Who knew that working on your abdominals could be so relaxing?


Belly fat has been more than usually on my mind for the past few weeks.

First Style Craze, an Indian style and beauty blog, asked me for my “Three Best Yoga Tips to Lose Belly Fat” for a yoga expert roundup.

My purist side wanted to say: “don’t practice yoga for anything, especially not for tailoring your body to beauty industry standards.” But my broader and more optimistic side thinks that any path to yoga will do, as long as you keep walking it. Besides, there are very clear health benefits to keeping your waist measurement on the smaller side. In this case, society’s norms for beauty coincide with good health. So I sent them off an answer, and haven’t heard back.

Meanwhile, I can’t clean out my junk email folder without finding invitations to “blast” my belly fat. Far too often, I open a page on the internet and find an animated cartoon of an undulating belly, or a drawing of a banana under the headline: “Five foods never to eat for a flat belly.”

Even when I’m reading about yoga – in this case Edwin F. Bryant’s translation of the Yoga Sutras, – belly fat keeps popping up. Here’s an image of Lord Vishnu, described as a subject for meditation so beautiful that the mind resists ever being drawn away: “his navel is deep and his belly has three folds.”

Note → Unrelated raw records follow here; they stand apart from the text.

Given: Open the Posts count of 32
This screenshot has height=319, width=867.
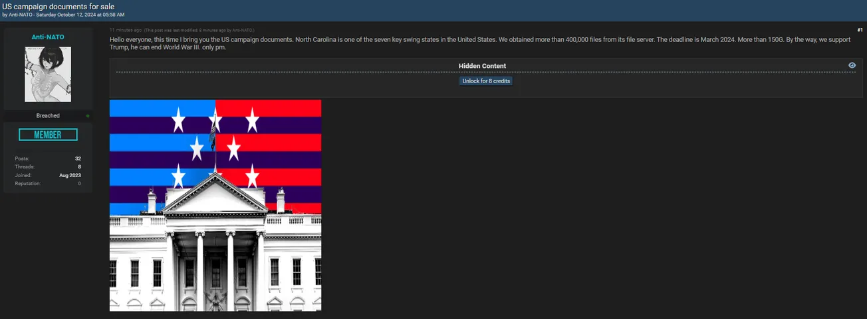Looking at the screenshot, I should [x=78, y=159].
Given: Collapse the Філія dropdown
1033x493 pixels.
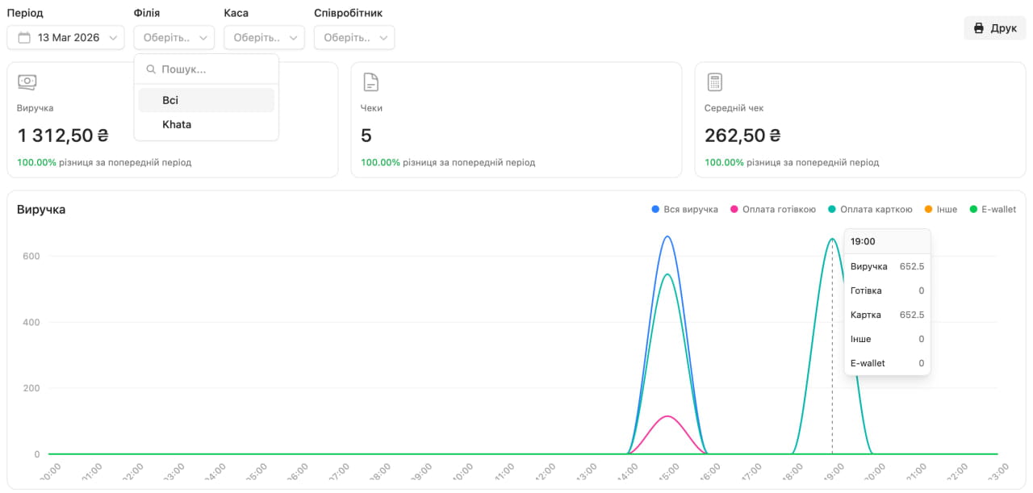Looking at the screenshot, I should point(174,38).
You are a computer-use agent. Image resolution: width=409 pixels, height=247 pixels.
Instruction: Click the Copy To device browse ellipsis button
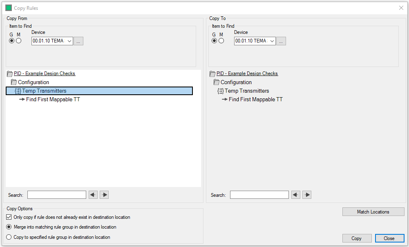coord(281,41)
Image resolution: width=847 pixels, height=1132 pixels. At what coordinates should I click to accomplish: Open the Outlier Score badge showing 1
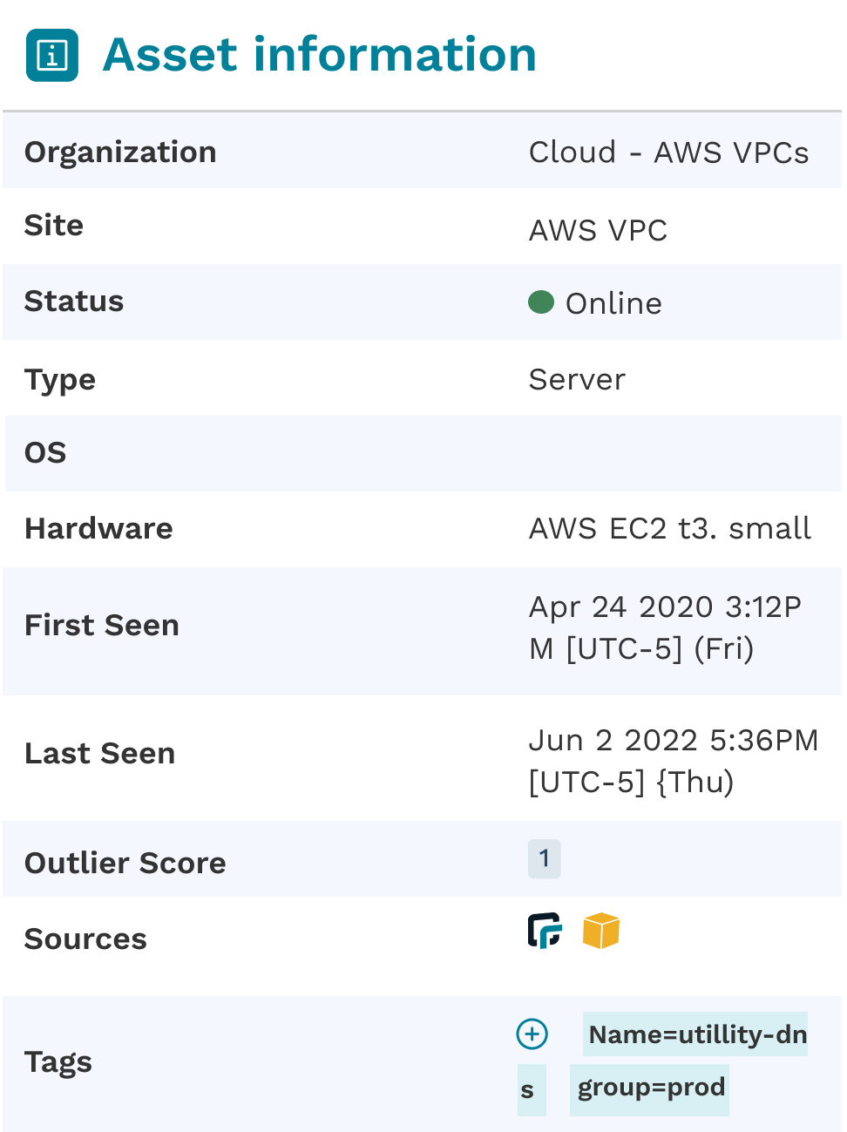(545, 859)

What? Not a six-pack? Perhaps he’s been eating too many bananas.

So here are my thoughts on yoga and belly fat:

• What you eat is much more likely than yoga to influence your belly fat. If like me you are a naturally apple-shaped person, who carries any extra weight in their abdomen, then the best way to reduce belly fat is to avoid eating sugar and other simple carbohydrates. My own belly fat expands and contracts depending on how many cinnamon buns, custard Danishes and other forms of Scandinavian comfort food I eat. The strongest connection I’ve found between yoga and belly fat: a balanced practice takes away my need to self-soothe at the bakery.

• Your “belly fat” might have more to do with your posture than it does with slack muscles or extra weight. If you habitually round your upper back, a posture that’s encouraged by computer use, cooking and driving a car, then your belly is likely to protrude.

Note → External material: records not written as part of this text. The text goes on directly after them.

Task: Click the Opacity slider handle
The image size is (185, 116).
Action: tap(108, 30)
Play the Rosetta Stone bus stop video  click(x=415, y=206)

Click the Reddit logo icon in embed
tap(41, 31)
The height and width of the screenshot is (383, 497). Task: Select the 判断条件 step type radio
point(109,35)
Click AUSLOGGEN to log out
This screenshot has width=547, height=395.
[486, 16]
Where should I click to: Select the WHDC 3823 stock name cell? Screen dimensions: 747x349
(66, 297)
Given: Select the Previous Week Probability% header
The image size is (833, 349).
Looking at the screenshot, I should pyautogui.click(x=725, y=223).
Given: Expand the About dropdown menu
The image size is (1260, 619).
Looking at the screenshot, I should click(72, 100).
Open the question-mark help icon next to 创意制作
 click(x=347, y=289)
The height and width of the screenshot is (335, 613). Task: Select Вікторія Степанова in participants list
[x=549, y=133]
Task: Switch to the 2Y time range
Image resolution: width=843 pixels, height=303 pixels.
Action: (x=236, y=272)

The same thing will happen if you tip your pelvis forward when you sit and stand. Imagine your pelvis as a bowl full of cherries. If you let the front of the bowl tip down toward the floor, the cherries (or in this case, your belly) will fall out. If you lift the front rim of your pelvis until the bowl is level, you’ll feel your belly move in and up, all by itself.

• What we really want in a yoga practice isn’t so much a flat belly as a functional belly. We want core muscles that will support us as we move through the poses. That includes the deep muscles of the back as well as the abdominals. We want awareness and connection. We want a belly that is strong, but relaxed, capable of work, but not gripped.

• Abdominal work is useful only when it’s based in relaxation. You want connection, not strain. When your belly puffs up and you can’t breathe well, you’re in the mindset of cutting out, getting rid of or “blasting.”
Instead, work from curiosity and respect. Bring awareness to your abdominal muscles, and to learn how to engage them in a healthy way in all postures. Instead of taking on the obvious abdominal strenghtening poses, look at what your belly does in all categories of poses. One example: we don’t normally think of seated forward extensions as poses to work the core body. In fact, they’re a great way to connect with your abdominal muscles, because the work is moderate enough that you can gain strength without strain.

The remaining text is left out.